I’ve never seen a well-thumbed copy of any Peter FitzSimons book either …

I’ve always been a ‘Book Perv’ and so I have managed to sniff out a few of the titles common to every Australian home. Usually they are big books and always one of them is by Peter FitzSimons; a well written, but (I think) over-long dissertation on some aspect of Australian history. Another big book everyone owns is Les Carlyon’s ‘Gallipoli’. I often find it alongside one of a variety of large folio illustrated editions of ‘The Man from Snowy River’.

Curiously, also popular in the national bookcase is a much smaller read, ‘How to Hypnotise a Chook’ by a former Tasmanian, the cricketer, Max Walker. The book, these days, is quite old, but still funny and well thumbed.

On the other hand Carlyon’s classic, ‘Gallipoli’, I find, has most often been read only in parts. You can tell this with any book. Close it and study the edges of the pages and you can see just what has and what has not been read.

I’ve never seen a well-thumbed copy of any Peter FitzSimons book either, even though they are best sellers. I read his ‘Mawson’ (737 pages) before a trip to Antarctica. It was page 394 before Douglas Mawson even got to the ice, and with global warming slowly advancing, I feared the whole continent might defrost before I finished.

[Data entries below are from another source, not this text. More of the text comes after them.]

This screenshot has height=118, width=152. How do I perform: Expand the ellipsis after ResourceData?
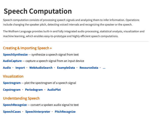tap(104, 68)
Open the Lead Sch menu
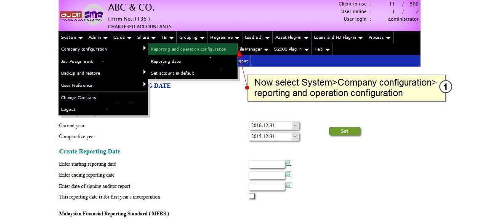This screenshot has height=220, width=479. (x=256, y=38)
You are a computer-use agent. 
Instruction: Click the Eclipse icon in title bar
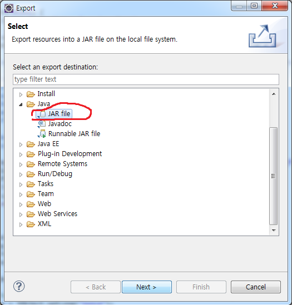tap(9, 8)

Why are so many books so big? It’s all a matter of marketing. Most books are designed to be given, rather than to be read. The selling strategy is that a slim volume of exquisite, ancient Persian love-poetry, might actually look stingy, while a massive paper brick appears substantial, expensive and therefore a more caring gift. Getting sold, more than getting read, is what it’s all about.

In my own sneaky Aussie-book-shelf research, I found that a study of the edges of copies of ‘Mawson’ revealed that most readers never made it much beyond the first chapter, and few, to the last. Indeed I may be the only person apart from the writer who remembers how the book ends. I don’t want to spoil Peter’s excellent story, but (unlike his readers) most of the cast survive, and Mawson gets back home to tell his heroic tale.

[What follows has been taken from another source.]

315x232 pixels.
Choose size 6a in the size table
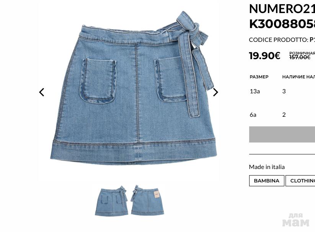pos(253,115)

With Carlyon’s only slightly slimmer (600 page) ‘Gallipoli’, which I know that most of you never finished, I can confide that we lost that battle but we went on to win the war. The bad news is that twenty years later we had to fight the whole thing all over again and I’m afraid this only created thousands more publishing opportunities, among them many dreadful novels and only a few great ones.

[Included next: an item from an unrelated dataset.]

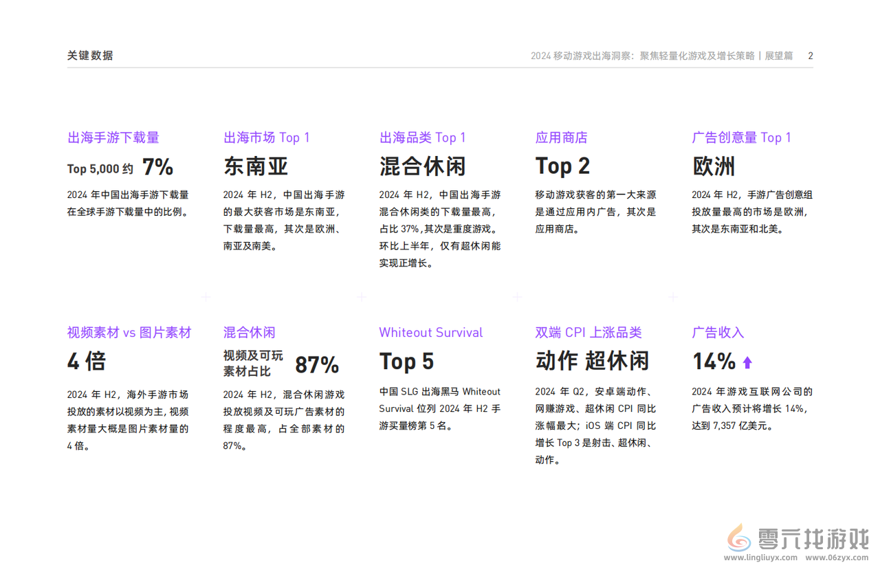Select the Whiteout Survival heading
The width and height of the screenshot is (880, 563).
click(x=431, y=332)
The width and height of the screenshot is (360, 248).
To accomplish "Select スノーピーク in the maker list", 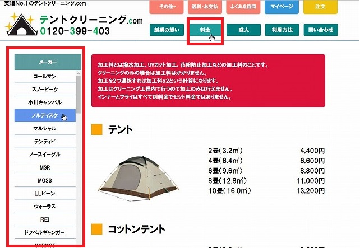I will point(45,90).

My problem is not with the over-long professional works of good factual writers. And I have grudgingly come to appreciate Xavier Herbert. No, my greater concern is with the horde of untalented amateurs, now scarily publishing their second novels.

I’m already dreading their third! We are literally obese; overweight with badly written books and the art of reading is being submerged by a rising tide of mediocrity. Blame the indiscriminate publishers, blame the compliant booksellers and blame the poor bewildered gift-buying public, but mostly blame those writers who don’t know the limitations of their own talent. If they read more wisely, they would know that they shouldn’t write. But they are too busy writing badly to read well.

Would-be authors everywhere! Will most of you, please, just stop doing it? The world is already drowning in an ocean of bad literature.

Know your limitations.

Get a newspaper column.

At least it’s brief.

• Steve Biddulph, in Comments: Wonderful article, Charles. For the most part, carbon storage and thermal mass are the true role of bookshop content. Let me add The Long Walk (Read) to Freedom and Stephen Hawkings A Brief History of Time to the list of decorative unread books. But its the endless flow of novels that is truly frightening. As Desiderata teaches us, and printing technology makes possible “Even the dull and ignorant, they too have their story”.